Near Borobudur, the temple complex of Prambanan (also known as Lara Jonggrang) rises majestically. This sacred monument was built in the tenth century to honor the Hindu trinity of Siva, Visnu, and Brahma.
A seventeenth-century Malay and his wife selling their goods in Batavia.
It is difficult to imagine that today's sleepy Strait of Malacca was once the main commercial thorough fare of Southeast Asia.
The Urban Chinese
The influence of the Chinese on Javanese batik was as profound as that of the Muslims, the Buddhists, and the Hindus. Trading such prestigious commodities as silk and porcelain for Java's textiles—not to mention its birds' nests—the Chinese had long been doing business in the area. From the ninth to the twelfth centuries, the princes of Java sent colored cotton cloth as tribute to Chinese leaders; indeed, they even sent silk to China. Now the Chinese brought mythical lions and lyrical flowers to batik designs along with a bright new palette of colors.

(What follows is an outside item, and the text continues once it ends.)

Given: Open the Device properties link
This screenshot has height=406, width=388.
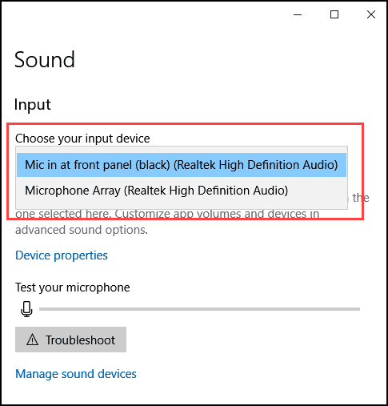Looking at the screenshot, I should [x=62, y=255].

The city of Tuban, near the eastern end of Java's north coast, was known to the Chinese as early as the eleventh century, and by the fifteenth century it had become Java's greatest trading center, with many immigrants from southern China:
In this city dwell very many noblemen who do great trade in the buying and selling of silk . . . cotton cloth, and also pieces of cloth which they wear on their bodies, some of which are made there. They have ships that they call junks, which . . . are laden with pepper and taken to Bali, and they exchange it for pieces of simple cotton cloth, for they are made there in quantity, and when they have exchanged their pepper there for that cloth, they carry the same . . . to other surrounding islands . . . and exchange the cloth in turn for mace, nutmeg, and cloves, and being laden . . . they sail home once more.
Whether the king of Tuban, pictured in the sixteenth-century book illustration (opposite), was Chinese we do not know. We do know from the vivid description that there was considerable pomp and ceremony as he sat on an elephant and received his Dutch visitors.
This king, in addition to treating the Dutch men in a humane manner, had his keris presented to Prince Mauritius . . . . The king's dress was a black silk tunic with wide sleeves. The elephant . . . was as high as two men one on top of the other . . . . History says that this king was able to gather several thousand armed men ready for war within 24 hours . . . . After the Dutch men had rendered to him the proper honor . . . [he] showed them his magnificence and majesty.
Nearby Gresik rivaled Tuban, and in the fourteenth century it boasted a Chinese-born ruler. Fair Winds for Escort, a navigation guide, gave instructions for sailing to Lasem, Tuban, Jaratan, Demak, and Banten. Farther west along Java's north coast, Cirebon had been visited by Chinese traders hundreds of years earlier.
Direct trade between China and Java virtually ceased after the beginning of the sixteenth century. The long-reigning Qing Dynasty (1644-1894) in fact forbade Chinese trade and overseas settlement. Yet, by 1700, Java had about ten thousand Chinese residents; within another hundred years there were one hundred thousand Chinese, many of them married to Javanese.
And even in those early times, the people now referred to as "overseas Chinese" exerted an influence beyond their numbers. The Chinese were mostly urban dwellers, settling in such large centers as Batavia (now Jakarta), Semarang, Surabaya, and Cirebon. A seventeenth-century observer wrote: "The Chinese drive here a considerable traffick being more industrious . . . mainly they are in merchandising and are great artists of thriftiness." They became entrepreneurs and middlemen, and their orders were big enough to cause batik making to become something of an industry, with factories spotted along the Java coast.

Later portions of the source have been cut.